Por Alejandro Urzúa – Académico Facultad de Economía y Negocios U. Andrés Bello
Recuerda: no hay empresa que pueda ganarle de forma sistemática al mercado para entregar mejores rentabilidades permanentemente sobre las demás.
Cuidado con el canto de sirenas. En un entorno donde las redes sociales se han llenado de “oportunidades de oro”, han aumentado exponencialmente los fraudes que prometen rentabilidades imposibles. La clave para protegerse reside en una simple comparación con los bancos tradicionales.
Siempre es bueno comparar el “termómetro del dinero”. Para ello, realiza un pequeño estudio con el cual puedes analizar qué rentabilidad es normal y cuál, por consiguiente, es sospechosa.

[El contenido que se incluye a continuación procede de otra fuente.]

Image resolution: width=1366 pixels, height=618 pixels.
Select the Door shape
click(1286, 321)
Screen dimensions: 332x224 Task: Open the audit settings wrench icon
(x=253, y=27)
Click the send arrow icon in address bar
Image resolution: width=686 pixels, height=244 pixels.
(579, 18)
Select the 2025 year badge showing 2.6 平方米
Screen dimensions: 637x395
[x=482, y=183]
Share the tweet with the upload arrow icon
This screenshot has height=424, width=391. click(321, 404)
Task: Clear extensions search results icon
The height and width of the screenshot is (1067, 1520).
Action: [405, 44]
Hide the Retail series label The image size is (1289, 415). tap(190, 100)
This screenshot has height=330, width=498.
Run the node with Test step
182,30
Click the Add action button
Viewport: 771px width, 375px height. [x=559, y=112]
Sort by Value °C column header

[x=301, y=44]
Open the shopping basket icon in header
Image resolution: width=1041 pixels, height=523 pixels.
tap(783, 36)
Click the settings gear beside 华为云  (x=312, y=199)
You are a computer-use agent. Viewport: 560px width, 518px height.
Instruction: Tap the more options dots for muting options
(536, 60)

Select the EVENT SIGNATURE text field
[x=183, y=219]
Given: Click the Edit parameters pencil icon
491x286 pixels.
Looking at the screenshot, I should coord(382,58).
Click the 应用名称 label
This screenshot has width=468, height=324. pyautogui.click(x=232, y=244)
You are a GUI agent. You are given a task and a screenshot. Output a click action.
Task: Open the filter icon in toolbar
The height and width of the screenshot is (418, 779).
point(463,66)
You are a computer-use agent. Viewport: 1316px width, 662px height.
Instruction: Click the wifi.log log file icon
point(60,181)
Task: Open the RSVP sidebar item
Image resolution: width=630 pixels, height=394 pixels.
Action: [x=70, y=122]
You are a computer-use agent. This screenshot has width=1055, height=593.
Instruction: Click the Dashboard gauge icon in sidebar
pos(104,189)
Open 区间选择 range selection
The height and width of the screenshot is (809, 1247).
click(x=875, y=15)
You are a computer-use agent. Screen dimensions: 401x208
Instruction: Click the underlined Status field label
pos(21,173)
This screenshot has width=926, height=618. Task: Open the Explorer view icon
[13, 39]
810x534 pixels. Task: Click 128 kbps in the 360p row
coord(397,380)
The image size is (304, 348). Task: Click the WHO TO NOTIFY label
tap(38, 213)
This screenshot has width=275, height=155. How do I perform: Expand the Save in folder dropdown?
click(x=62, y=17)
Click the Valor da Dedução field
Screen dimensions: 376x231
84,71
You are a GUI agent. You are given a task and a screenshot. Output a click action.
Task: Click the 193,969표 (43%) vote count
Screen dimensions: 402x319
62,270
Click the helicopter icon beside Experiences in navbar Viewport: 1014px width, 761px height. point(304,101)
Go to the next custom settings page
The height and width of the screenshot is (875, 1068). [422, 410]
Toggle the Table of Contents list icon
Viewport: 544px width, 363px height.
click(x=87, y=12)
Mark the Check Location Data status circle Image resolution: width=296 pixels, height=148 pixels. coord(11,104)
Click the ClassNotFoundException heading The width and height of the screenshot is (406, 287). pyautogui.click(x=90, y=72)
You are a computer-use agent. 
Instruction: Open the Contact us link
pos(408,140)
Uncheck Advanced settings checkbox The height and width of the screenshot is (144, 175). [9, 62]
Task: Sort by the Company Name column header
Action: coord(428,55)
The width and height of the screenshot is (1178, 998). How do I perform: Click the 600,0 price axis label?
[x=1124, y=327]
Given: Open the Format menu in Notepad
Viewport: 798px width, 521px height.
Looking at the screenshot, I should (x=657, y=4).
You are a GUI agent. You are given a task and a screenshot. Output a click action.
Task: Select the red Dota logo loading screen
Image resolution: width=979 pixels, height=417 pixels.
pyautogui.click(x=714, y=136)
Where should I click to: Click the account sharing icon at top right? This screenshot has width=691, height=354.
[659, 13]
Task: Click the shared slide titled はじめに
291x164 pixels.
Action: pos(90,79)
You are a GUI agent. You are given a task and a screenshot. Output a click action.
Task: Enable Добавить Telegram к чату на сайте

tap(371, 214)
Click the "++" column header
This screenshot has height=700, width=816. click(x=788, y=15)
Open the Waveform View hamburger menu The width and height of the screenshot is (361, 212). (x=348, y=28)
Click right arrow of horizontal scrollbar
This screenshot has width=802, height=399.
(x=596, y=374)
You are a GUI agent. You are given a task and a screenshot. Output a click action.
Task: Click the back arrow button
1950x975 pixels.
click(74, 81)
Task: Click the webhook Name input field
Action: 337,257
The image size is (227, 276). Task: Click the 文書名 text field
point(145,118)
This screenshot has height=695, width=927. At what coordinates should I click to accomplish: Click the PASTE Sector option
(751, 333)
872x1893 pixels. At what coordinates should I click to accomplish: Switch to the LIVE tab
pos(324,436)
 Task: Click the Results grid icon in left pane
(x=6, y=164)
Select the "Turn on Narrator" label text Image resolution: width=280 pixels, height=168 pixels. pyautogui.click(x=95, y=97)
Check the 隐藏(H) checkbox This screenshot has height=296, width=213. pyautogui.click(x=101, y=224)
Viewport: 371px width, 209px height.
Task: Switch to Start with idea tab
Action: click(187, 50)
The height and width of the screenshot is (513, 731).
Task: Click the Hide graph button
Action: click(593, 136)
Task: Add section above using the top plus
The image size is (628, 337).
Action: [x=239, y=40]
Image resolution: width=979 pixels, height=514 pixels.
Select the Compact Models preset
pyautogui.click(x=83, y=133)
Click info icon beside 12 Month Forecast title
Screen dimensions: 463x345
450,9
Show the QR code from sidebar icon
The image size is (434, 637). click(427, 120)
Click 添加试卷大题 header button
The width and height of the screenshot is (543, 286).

La forma más rápida de detectar una estafa es observar la tasa de interés. Actualmente, las instituciones financieras formales (bancos, cajas y fondos de inversión) ofrecen rendimientos moderados porque están sujetos a la economía real:
- Lo normal (seguro): entre un 3% y un 8% anual. Esto es lo que paga un depósito a plazo o una cuenta de ahorro en un banco regulado.
- Lo arriesgado (variable): entre un 8% y un 12% anual. Es lo que suele rendir la bolsa de valores a largo plazo o fondos mutuos, pero con subidas y bajadas.
- La alerta roja (estafa probable): cualquier oferta que prometa más del 1% o 2% mensual (lo que equivale a más del 15% o 20% anual) con “cero riesgo”.
Las claves para desconfiar inmediatamente
Si te presentan una inversión, verifica estas tres condiciones. Si falla una, desconfía; si fallan las tres, huye:
- ¿Está regulada? Si la empresa no aparece en el registro de la autoridad financiera (como la CMF), probablemente no es una inversión legal.
- ¿Te piden traer amigos? Las inversiones reales crecen por el mercado, no por reclutar gente. Si el beneficio depende de tus invitados, es un Esquema Ponzi, una forma de fraude que engaña a los inversores pagando los rendimientos de los inversores anteriores con los fondos aportados por los nuevos, no existiendo, en el fondo, una actividad económica real.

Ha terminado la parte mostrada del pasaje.